Legislação

Nova Zelândia: tribunal confirma que trabalhadoras sexuais têm os mesmos direitos que qualquer um

Michelle Chen, para o In These Times, publicada em 4 de março.

No mês passado o Tribunal de Revisão de Direitos Humanos da Nova Zelândia tomou uma decisão lapidar sobre a violação dos direitos humanos de uma mulher em um bordel de Wellington conhecido como The Kensington Inn, dirigido por um certo Aaron Montgomery. Mas o caso não envolveu as típicas alegorias da imprensa sobre uma trabalhadora sendo “vendida para escravidão” ou abusada por um cliente sádico. Ao invés disso, a funcionária abriu um processo contra Montgomery e a empresa proprietária do Kensington, M&T Enterprises, acusando Montgomery de tê-la assediado.

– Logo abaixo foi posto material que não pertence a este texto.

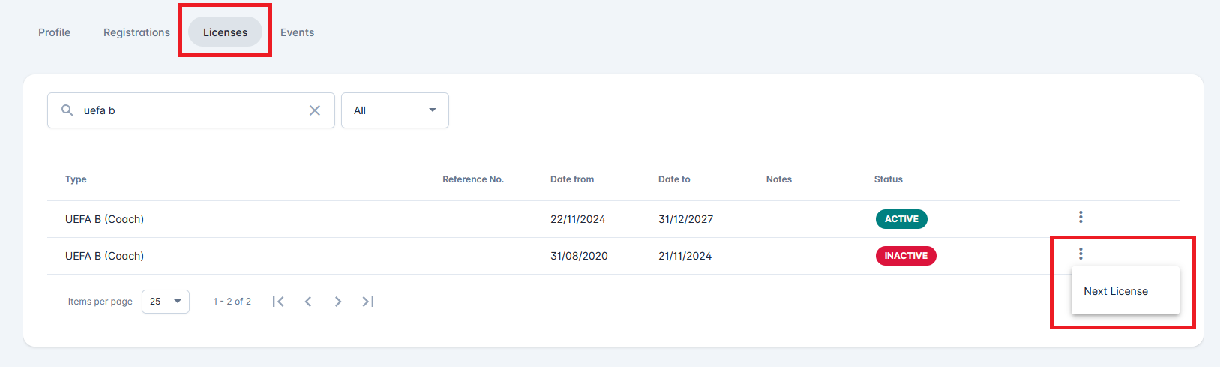Image resolution: width=1220 pixels, height=367 pixels.
Task: Open the Registrations tab
Action: point(136,32)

Em fevereiro, o tribunal publicou uma decisão em favor da trabalhadora – confirmando, assim, que funcionárias de bordel têm o direito de não ser assediadas pelos gerentes da casa, assim como trabalhadoras de qualquer outra profissão.

Quando se trata de debates sobre trabalho sexual, algumas feministas frequentemente levantam o conceito de que se trata de “um emprego como qualquer outro”, como a jornalista e ex-trabalhadora sexual Melissa Gira Grant já explicou. Ainda assim, o intercâmbio de sexo por dinheiro continua, curiosamente, uma noção radical para muita gente em todo o mundo. Embora seja certamente verdade que o trabalho sexual é uma carreira de verdade – nascida, para muitas, tanto da necessidade como da ambição -, ele também vem carregado de ansiedade e de tabus ligados à guerra cultural.

Na Nova Zelândia, porém, a descriminalização da profissão, na última década, ajudou a fazer recuarem as leis moralistas da era vitoriana e trouxe ao primeiro plano os direitos humanos no setor do sexo. A decisão que o tribunal tomou no mês passado reafirma ainda mais a legitimidade do trabalho sexual como profissão e o protagonismo das trabalhadoras enquanto tais.

Em seu processo, a trabalhadora reclamou que Montgomery frequentemente fazia perguntas importunas durante o período do assédio, em 2010, tais como “indagar várias vezes se ela faria sexo anal com os clientes e se ela ‘engolia’ ao fazer sexo oral”, e “se ela estava totalmente depilada”.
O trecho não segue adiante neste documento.